Pope Francis visited Greece Saturday to thank the country’s people for welcoming refugees, despite the European Union’s controversial plan to deport them to Turkey, the Associated Press reported Saturday. During his visit, the pope assured refugees in the Greek island that they are not alone, and the pontiff was scheduled to observe a minute’s silence at the Moria camp to honor those who died while crossing the dangerous waters.
The Vatican is currently hosting two refugee families and the AP report cited a Greek state-run news network to say that the pope may take back up to 10 refugees with him after the five hour trip. The gesture would be along the lines of Pope Francis’ calls to open Europe’s borders to refugees, AP reported. The visit was reportedly to show a united Christian response to the humanitarian crisis in Europe, where thousands of refugees, mostly from Syria, are seeking asylum.
"This is a voyage marked by sadness... We will witness the worst humanitarian disaster since the Second World War,” Pope Francis told reporters during the journey to Greece, according to the BBC, adding: “We will see so many people who are suffering, who are fleeing and do not know where to go. And we are also going to a cemetery, the sea.

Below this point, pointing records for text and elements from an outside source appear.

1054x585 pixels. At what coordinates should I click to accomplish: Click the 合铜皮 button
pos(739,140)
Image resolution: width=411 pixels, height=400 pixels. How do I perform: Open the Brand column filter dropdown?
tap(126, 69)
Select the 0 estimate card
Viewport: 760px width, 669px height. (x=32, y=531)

So many people never arrived.”
The BBC report also said that the pope acknowledged the “great sacrifice” made by the people in the Moria camp and said that he wanted to “draw the attention of the world to this grave humanitarian crisis.” He also called on the world to show “common humanity” in dealing with the refugee crisis and told the residents at the camp not to lose hope. “The greatest gift we can offer to one another is love,” the pope said.

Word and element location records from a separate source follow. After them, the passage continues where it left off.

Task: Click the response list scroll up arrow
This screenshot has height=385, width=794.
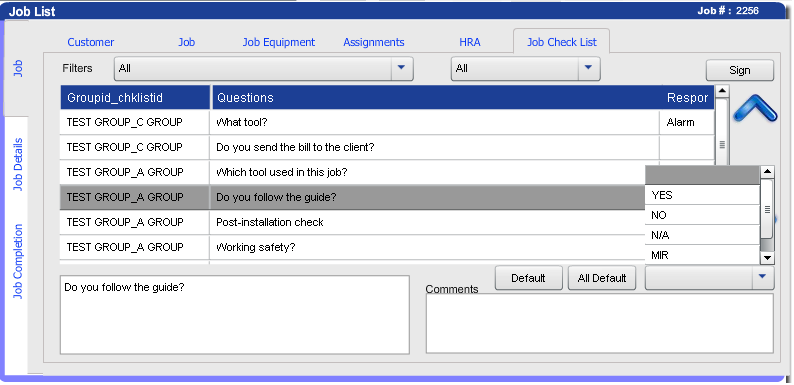Action: coord(767,172)
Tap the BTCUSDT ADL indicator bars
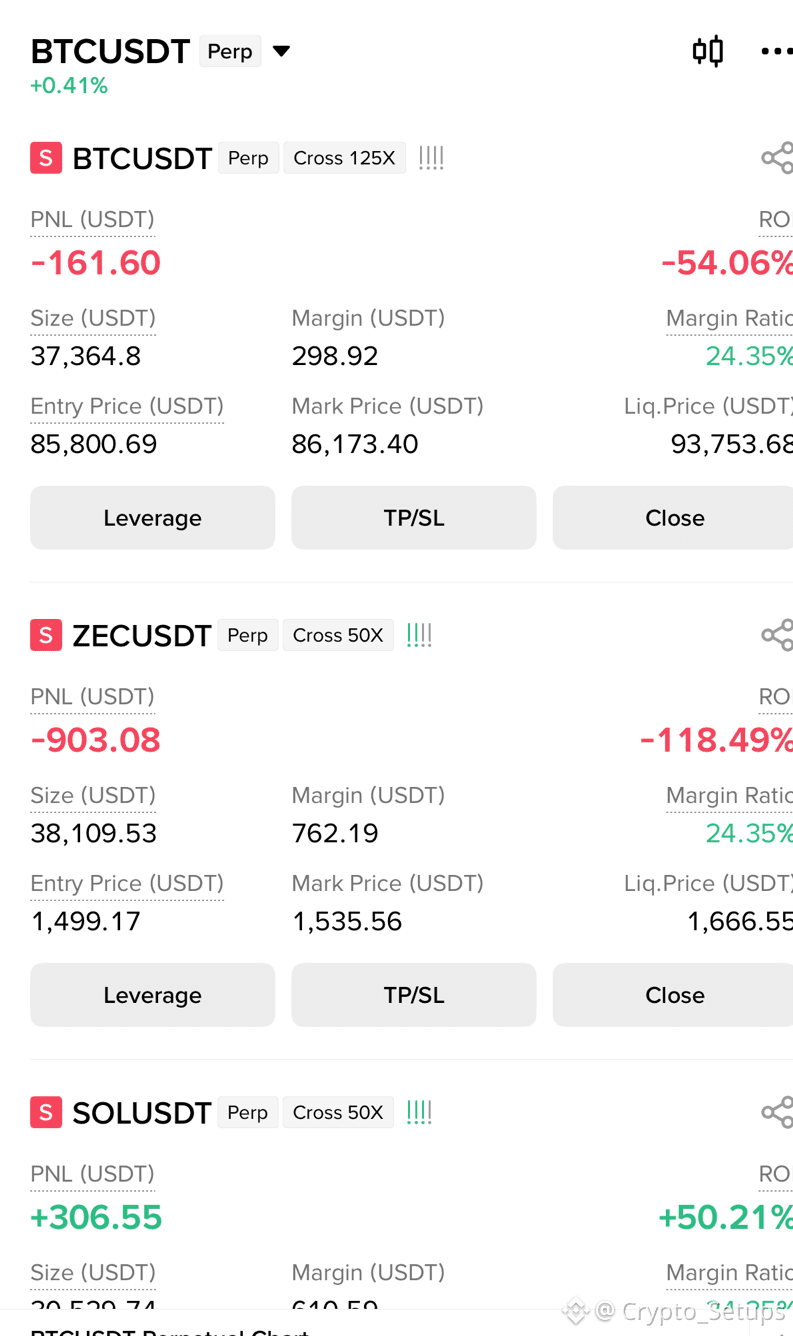 [x=431, y=158]
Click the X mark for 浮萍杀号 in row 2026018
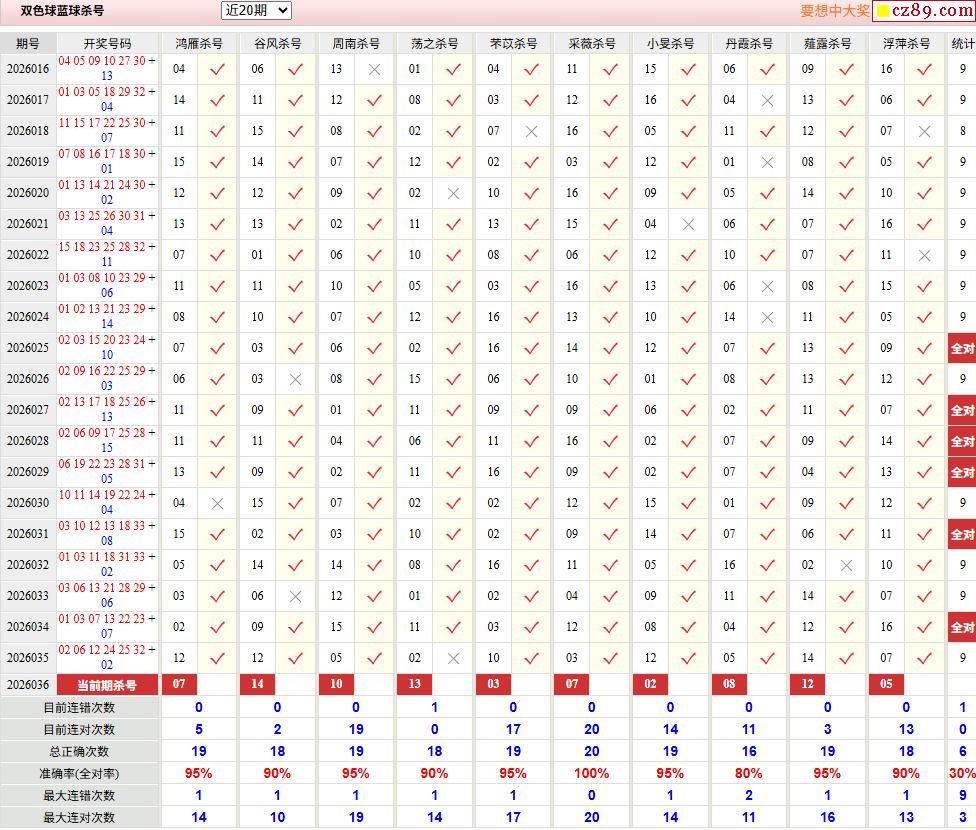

The pope was greeted at the Lesbos Mytilene airport by Greek Prime Minister Alexis Tsipras, Patriarch Bartholomew, the spiritual head of the world's Orthodox Christians, and Archbishop of Athens leronimos II. Tsipras said, according to AP, that he was proud of his country’s response to the humanitarian crisis “at a time when some of our partners — even in the name of Christian Europe — were erecting walls and fences to prevent defenseless people from seeking a better life.”
The report of the pope taking back refugees with him was not confirmed by Vatican authorities. Vatican spokesman the Rev. Federico Lombardi declined to comment on the report, and said, according to AP: “I have nothing to say at this time.”
Just hours before the pope arrived at the Greek island, authorities intercepted a dinghy that was carrying 41 Syrian and Iraqi nationals off the coast of Lesbos. The detained refugees were brought onshore in the main part of Mytilene.
Refugees are not numbers, they are people who have faces, names, stories, and need to be treated as such.
— Pope Francis (@Pontifex) April 16, 2016
A deal between the European Union and Turkey stipulates that any person who arrives secretively to Greek islands on or after March 20 will be returned to Turkey unless they apply for asylum in Greece. The deal also states that for every Syrian sent back, the EU will take another Syrian from Turkey to be resettled in the region. In exchange Turkey was also given concessions, including billions of euros to tackle the crisis of over 2.7 million Syrian refuges living there. The country was also promised a speedy accession talks with the EU.
The Vatican official in charge of migrants, Cardinal Antonio Maria Veglio, had stated that the EU-Turkey deal treats refugees as merchandise and does not recognize their inherent dignity as humans. However, the Vatican insists that the pope’s visit Saturday was purely humanitarian and religious in nature and was not a political or a “direct” criticism of the EU deal.